Realistic21, There is virtually no hope of receiving anything for your delisted shares. Shareholders are at the bottom of the pile for payments when a company is declared insolvent. The administrators have first pick, followed by the Inland Revenue, secured creditors, bond holders etc. Administration charges are so high, that the taxman will be lucky if he gets paid in full, shareholders I'm afraid have little or no chance. The administrator is charged with keeping the company running, or selling it as a going concern if possible. Failing that he will sell off the assets, often at fire sale prices, and pay off the creditors (if there is anything left after extracting the administration charges). Afren will not rise from the ashes. It is far too late now, as some assets have already been sold. Write off your shares and forget about them. In the unlikely event that the administrator does recover any money for shareholders he should contact you. The payment may however, be a pitiful 1 or 2p in the pound. FWIW an article in today's Daily Mail stated that the Serious Fraud Office (SFO) is investigating the collapse of Afren. So the villains may one day face justice, but going on past SFO performance this could take years, and result in little more than a slap on the wrist for anyone deemed to have acted improperly.
I wrote repeatedly to my mp before the collapse about the obvious fraud that was taking place in setting Afren up to fail and take the assets from the pi's. He was 'moderately' helpful but no more than that and tbh I hold no hope at all that we will ever see the guilty parties held to account. And the worst thing is we knew damn well what the bod in concert with the institutions were doing but were unable to get the support to stop them.

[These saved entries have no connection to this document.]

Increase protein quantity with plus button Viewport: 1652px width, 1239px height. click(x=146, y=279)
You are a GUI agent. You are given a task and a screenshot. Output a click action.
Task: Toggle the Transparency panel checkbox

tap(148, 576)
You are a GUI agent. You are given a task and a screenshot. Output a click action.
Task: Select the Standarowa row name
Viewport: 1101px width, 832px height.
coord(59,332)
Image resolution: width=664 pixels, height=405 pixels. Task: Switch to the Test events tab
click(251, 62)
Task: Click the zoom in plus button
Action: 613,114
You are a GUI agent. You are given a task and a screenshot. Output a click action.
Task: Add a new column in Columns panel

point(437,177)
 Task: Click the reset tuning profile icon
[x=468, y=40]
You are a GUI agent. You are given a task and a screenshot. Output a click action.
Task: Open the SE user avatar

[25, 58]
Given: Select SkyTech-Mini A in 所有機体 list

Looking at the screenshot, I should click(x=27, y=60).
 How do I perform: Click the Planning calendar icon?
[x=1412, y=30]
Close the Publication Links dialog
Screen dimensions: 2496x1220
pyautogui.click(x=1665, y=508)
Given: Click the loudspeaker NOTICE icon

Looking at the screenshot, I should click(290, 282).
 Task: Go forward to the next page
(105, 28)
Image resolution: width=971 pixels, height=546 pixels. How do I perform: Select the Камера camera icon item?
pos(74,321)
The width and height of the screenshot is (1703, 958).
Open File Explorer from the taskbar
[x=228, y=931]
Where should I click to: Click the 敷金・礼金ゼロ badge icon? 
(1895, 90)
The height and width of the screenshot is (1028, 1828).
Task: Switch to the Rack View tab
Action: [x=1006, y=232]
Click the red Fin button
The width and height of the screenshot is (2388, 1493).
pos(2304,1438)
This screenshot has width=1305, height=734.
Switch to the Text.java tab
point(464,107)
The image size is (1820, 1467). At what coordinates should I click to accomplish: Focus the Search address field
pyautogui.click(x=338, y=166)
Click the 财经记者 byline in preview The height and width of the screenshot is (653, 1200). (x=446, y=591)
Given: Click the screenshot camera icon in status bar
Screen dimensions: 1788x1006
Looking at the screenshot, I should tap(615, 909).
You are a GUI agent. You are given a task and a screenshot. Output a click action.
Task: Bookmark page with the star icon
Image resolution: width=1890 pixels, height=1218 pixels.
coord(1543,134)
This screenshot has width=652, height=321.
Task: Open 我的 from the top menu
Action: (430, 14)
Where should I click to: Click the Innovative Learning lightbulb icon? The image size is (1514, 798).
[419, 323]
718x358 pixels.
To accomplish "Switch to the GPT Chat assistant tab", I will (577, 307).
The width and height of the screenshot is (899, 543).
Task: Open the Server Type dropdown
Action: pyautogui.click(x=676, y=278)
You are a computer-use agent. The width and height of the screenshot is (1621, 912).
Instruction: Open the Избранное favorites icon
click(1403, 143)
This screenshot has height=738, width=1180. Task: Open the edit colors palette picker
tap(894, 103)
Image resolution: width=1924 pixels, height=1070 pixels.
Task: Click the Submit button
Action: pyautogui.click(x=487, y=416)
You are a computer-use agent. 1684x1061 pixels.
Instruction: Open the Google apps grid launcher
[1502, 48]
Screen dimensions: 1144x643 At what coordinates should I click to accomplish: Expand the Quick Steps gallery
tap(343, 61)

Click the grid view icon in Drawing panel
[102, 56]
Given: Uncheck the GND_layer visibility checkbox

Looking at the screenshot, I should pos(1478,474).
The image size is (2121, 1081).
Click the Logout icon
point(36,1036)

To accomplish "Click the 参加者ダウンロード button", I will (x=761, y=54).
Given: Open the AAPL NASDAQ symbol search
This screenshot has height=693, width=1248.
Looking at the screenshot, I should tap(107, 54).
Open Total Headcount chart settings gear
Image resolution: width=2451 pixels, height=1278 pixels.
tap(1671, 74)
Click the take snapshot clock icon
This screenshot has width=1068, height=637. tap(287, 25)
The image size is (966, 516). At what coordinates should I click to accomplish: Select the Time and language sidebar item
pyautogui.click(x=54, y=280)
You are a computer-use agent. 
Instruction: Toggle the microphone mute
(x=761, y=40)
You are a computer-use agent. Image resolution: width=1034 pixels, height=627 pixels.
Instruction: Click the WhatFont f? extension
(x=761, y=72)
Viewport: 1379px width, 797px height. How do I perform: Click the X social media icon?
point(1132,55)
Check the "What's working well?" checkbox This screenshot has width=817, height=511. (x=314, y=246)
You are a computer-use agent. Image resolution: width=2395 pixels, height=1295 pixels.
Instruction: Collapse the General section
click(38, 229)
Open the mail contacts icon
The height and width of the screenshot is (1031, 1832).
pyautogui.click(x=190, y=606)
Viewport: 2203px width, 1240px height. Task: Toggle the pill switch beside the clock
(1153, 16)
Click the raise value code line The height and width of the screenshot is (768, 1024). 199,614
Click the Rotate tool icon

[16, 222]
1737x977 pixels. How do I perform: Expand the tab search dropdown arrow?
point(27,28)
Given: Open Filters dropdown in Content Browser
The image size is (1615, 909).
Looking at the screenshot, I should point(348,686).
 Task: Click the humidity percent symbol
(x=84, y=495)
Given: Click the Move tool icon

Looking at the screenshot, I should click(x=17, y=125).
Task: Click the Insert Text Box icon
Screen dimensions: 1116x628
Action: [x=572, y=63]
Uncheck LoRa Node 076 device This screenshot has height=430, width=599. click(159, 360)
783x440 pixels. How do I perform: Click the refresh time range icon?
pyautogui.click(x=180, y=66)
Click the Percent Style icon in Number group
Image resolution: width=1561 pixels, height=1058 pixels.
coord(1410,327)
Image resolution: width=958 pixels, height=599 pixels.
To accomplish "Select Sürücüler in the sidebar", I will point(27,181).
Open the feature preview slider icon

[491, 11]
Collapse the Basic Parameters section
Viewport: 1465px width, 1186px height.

"And the worst thing is we knew damn well what the bod in concert with the institutions were doing but were unable to get the support to stop them." I fully agree with you Whitespirit it was obvious what the BoD were doing. However, their job was made easier by the shareholder group ASOG's support for the CEO Alan Linn. The other directors resigned on mass the morning of the AGM, rather than face the ignominy of being voted down. Alan Linn who before being appointed CEO had been a consultant to the company when the restructuring plans were hatched, received nearly 88% of votes cast. So a large majority of shareholders and many posters on here voted for a guy who had colluded in the planned wholesale transfer (theft) of the company's assets from the shareholders to a group of greedy bondholders. Booting Alan Linn out may not have saved Afren, and may have hastened the end, but appeasement rarely works either, as Nevile Chamberlain discovered 77 years ago.